▶ Document extract

---*---

Skip to main content

Spark Load

Spark Load uses external Spark resources to pre-process the imported data, improve the import performance of Doris large data volumes and save the computing resources of the Doris cluster. It is mainly used for the initial migration and the scenario of importing large data volumes into Doris.

Spark Load uses the resources of the Spark cluster to sort the data to be imported. Doris BE directly writes files, which can greatly reduce the resource usage of the Doris cluster. It has a good effect on reducing the resource usage and load of the Doris cluster for the migration of historical massive data.

Users need to create and execute import tasks through the Spark Load client. The execution status of the task will be output to the console, and the import results can also be viewed through SHOW LOAD.

CAUTION

This feature is experimental and is currently only available in the master branch. The current version only supports storage computing coupled clusters. If you encounter any problems during use, please provide feedback through the mailing group, GitHub Issue, etc.

Applicable scenarios​

  • The source data is in a storage system accessible to Spark, such as HDFS.

---*---

▶ Stated problem 1
According to the Spark Load page, which branch is the feature currently available in?

▶ Given data
---*---

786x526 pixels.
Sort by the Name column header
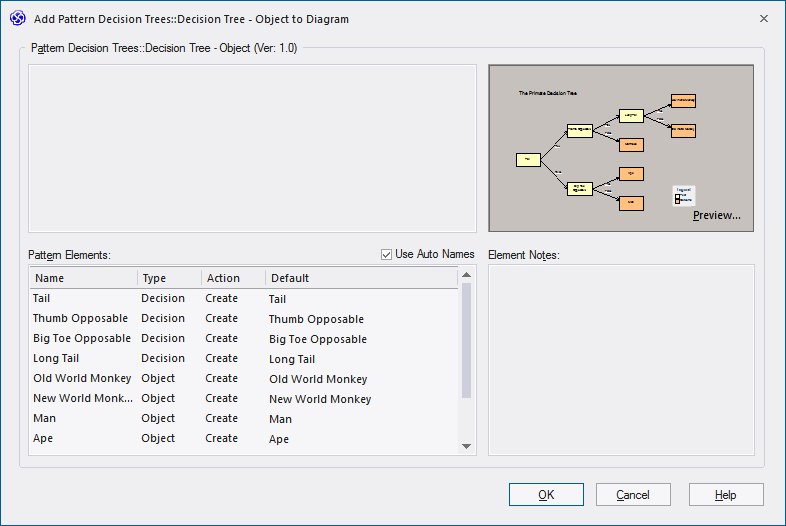(x=82, y=278)
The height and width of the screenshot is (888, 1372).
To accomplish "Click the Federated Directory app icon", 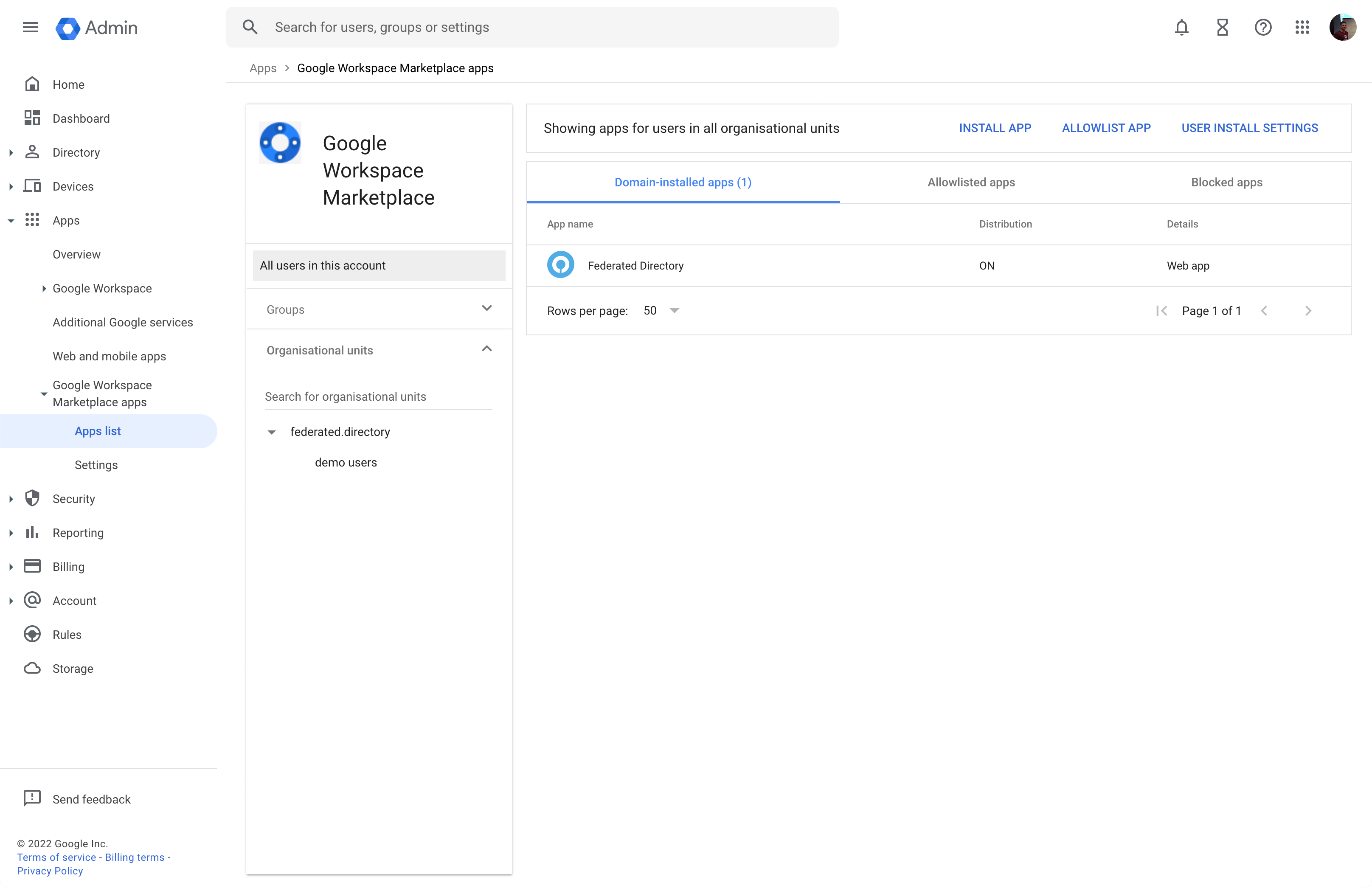I will 560,265.
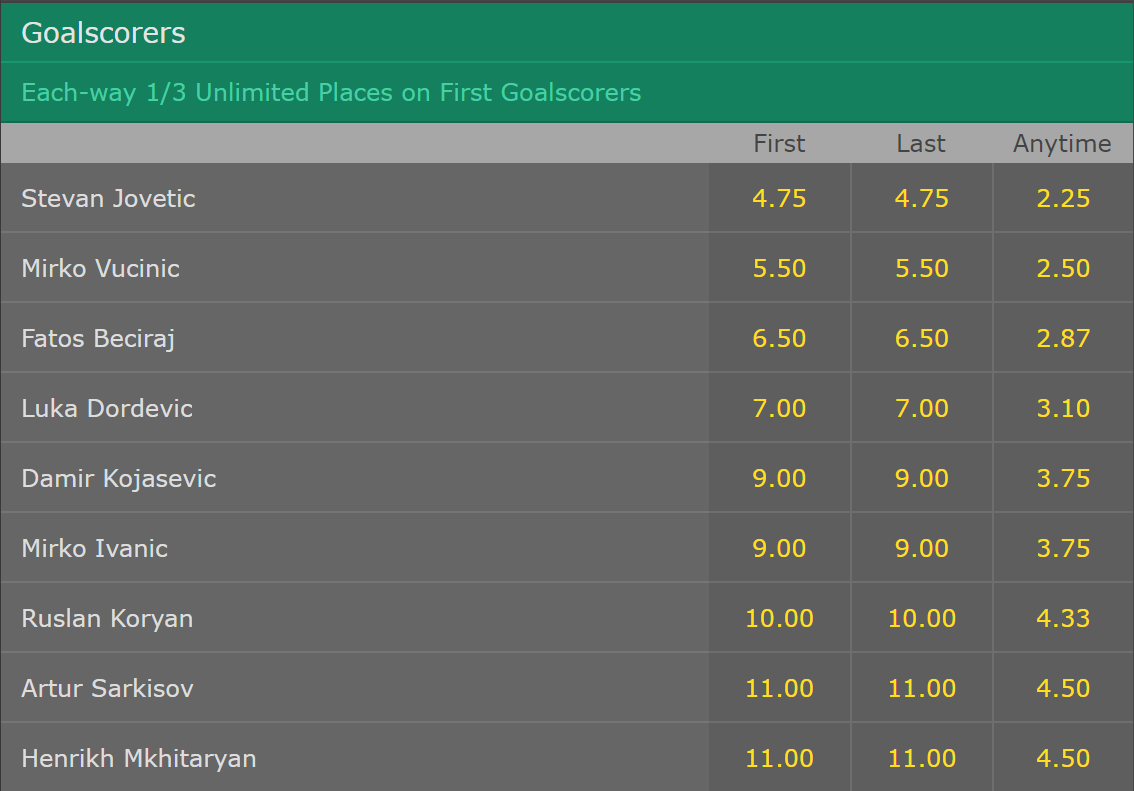Bet on Fatos Beciraj first goalscorer
This screenshot has height=791, width=1134.
779,338
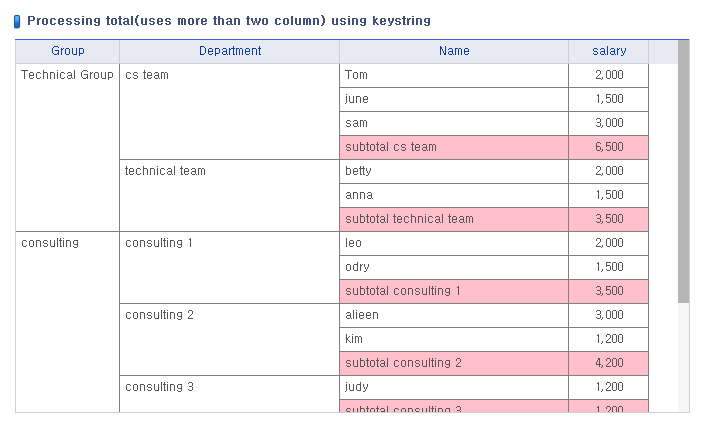Click the 6,500 subtotal salary cell
The width and height of the screenshot is (709, 432).
609,147
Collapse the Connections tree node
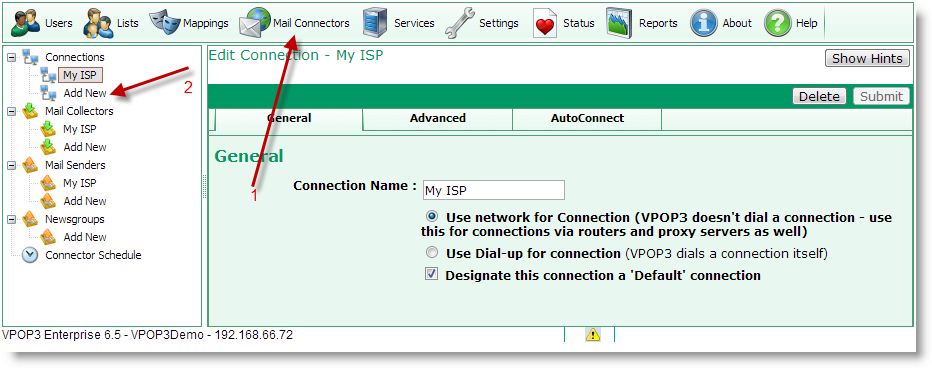This screenshot has width=932, height=368. pos(11,57)
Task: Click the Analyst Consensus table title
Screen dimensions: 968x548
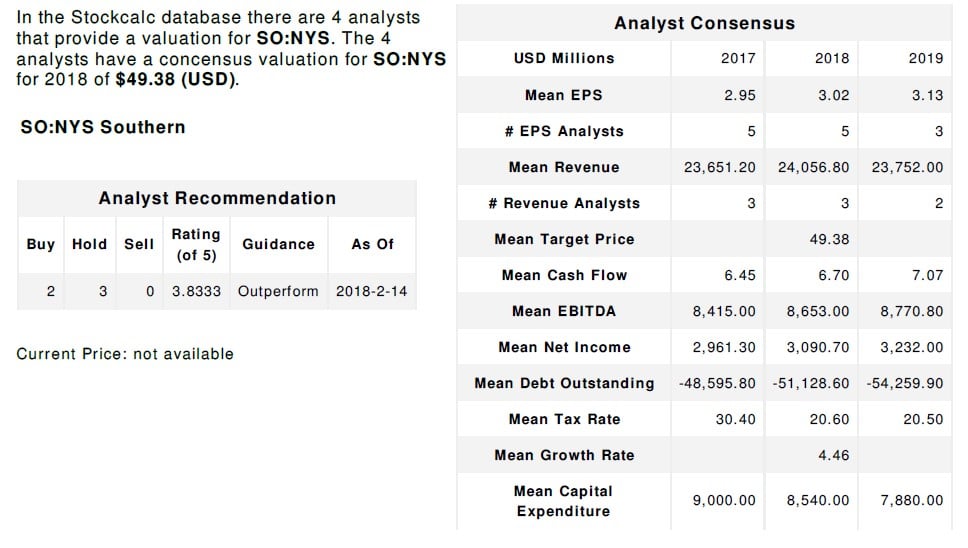Action: (x=704, y=23)
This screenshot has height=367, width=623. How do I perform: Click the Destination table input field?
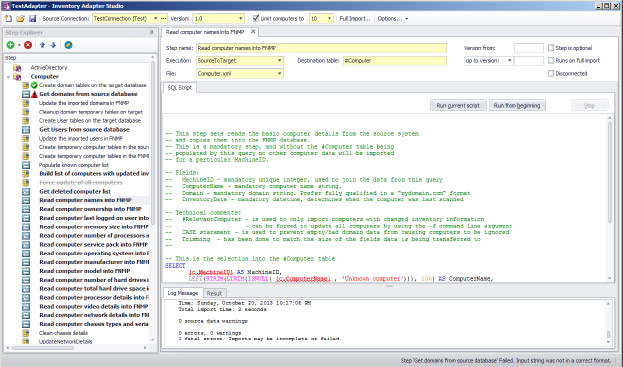395,61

---*---

▶ Stated problem 2
Return the rows verbatim, starting at the line that contains "Collapse the Connections tree node" and continuing through the last of the rows. Leave the pictures out.

▶ Response 1
The master branch.

▶ Response 2
Collapse the Connections tree node
This screenshot has width=932, height=368. pos(11,57)
Task: Click the Analyst Consensus table title
Screen dimensions: 968x548
Action: (x=704, y=23)
This screenshot has height=367, width=623. How do I perform: Click the Destination table input field?
395,61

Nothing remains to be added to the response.